God's Story, Our Story: My Name Shall Be There

Preaching: Brian Keepers
Text: 1 Kings 2:10-12; 8:14-30

Introduction

The house was difficult to find.  I stepped off the bus and followed the winding street as it led back into a wooded area.  And there it was tucked among blossoming flower gardens and carefully manicured shrubs.  A quaint, brick cottage home.  I knew it was the right house because there was a blue plaque by the front door that read:

 C.S. Lewis
1898-1963
Scholar and Author lived here
1930-1963 

Michael, the man I had talked with on the phone, greeted me.  He was an American doing a Ph.D. at Oxford on the life and writings of Lewis.  Michael gave me a tour of the house, stopping in each room to point things out and talk about Lewis.  My favorite room was the study.  It was exactly as I had imagined it.  Walls crawling with books.  A desk perched by the window with Lewis’ round spectacles and his pipe and ashtray—where he sat and did his writing.  Next to the desk--Lewis’favorite reading chair, where he spent hours devouring books and puffing away on his pipe.

Of course C.S. Lewis had long since died and this home was now a tourist site.  Still, even though Lewis was absent, there was an eerie sense of his presence.  It was like I could feel his presence in that place, through the furniture and artifacts and books scattered around.  Since he is one of the people who has most influenced my own faith, it was a kind of holy moment to be standing in the place where C.S. Lewis once lived and worked.

Have you ever had an experience like that?  Have you ever visited a place where someone famous once lived, and you had that eerie sense of their presence even in their absence? 

This is something like what God’s people, the nation of Israel, experienced in reference to the Temple in Jerusalem.  The Temple was the “house of God,” so to speak.  It was the place where God’s presence dwelled here on earth in a special way, a physical symbol of how God was with his people.

When God delivered his people from Egyptian slavery, he instructed them to build a tabernacle as a symbol of his presence with them.  The tabernacle was a portable sanctuary, the place where they stored the Ark of the Covenant.  It was a constant reminder of God’s covenant relationship with them—that he was their God and they were his people.

▶ Challenge 1
Reproduce word for word the part of the sermon excerpt between "Michael, the man" and "on his pipe.", inclusive.
▶ Challenge 2
According to the sermon excerpt, what was stored in the tabernacle?

▶ Source material

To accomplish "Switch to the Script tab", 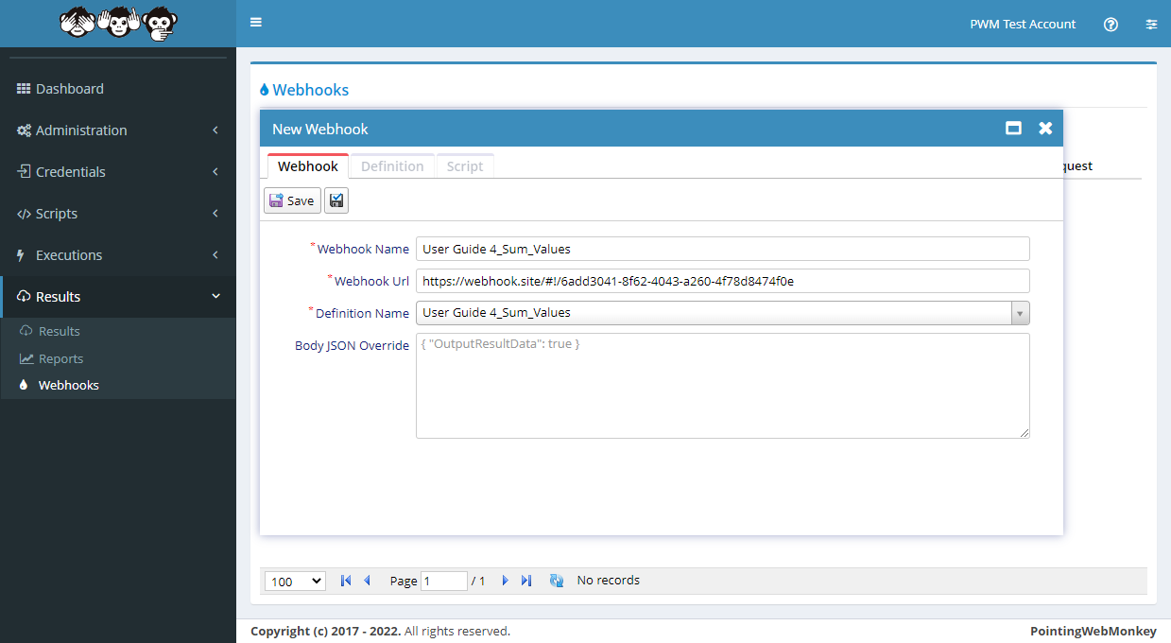I will click(464, 166).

▶ Task response 1
Michael, the man I had talked with on the phone, greeted me.  He was an American doing a Ph.D. at Oxford on the life and writings of Lewis.  Michael gave me a tour of the house, stopping in each room to point things out and talk about Lewis.  My favorite room was the study.  It was exactly as I had imagined it.  Walls crawling with books.  A desk perched by the window with Lewis’ round spectacles and his pipe and ashtray—where he sat and did his writing.  Next to the desk--Lewis’favorite reading chair, where he spent hours devouring books and puffing away on his pipe.

▶ Task response 2
The Ark of the Covenant.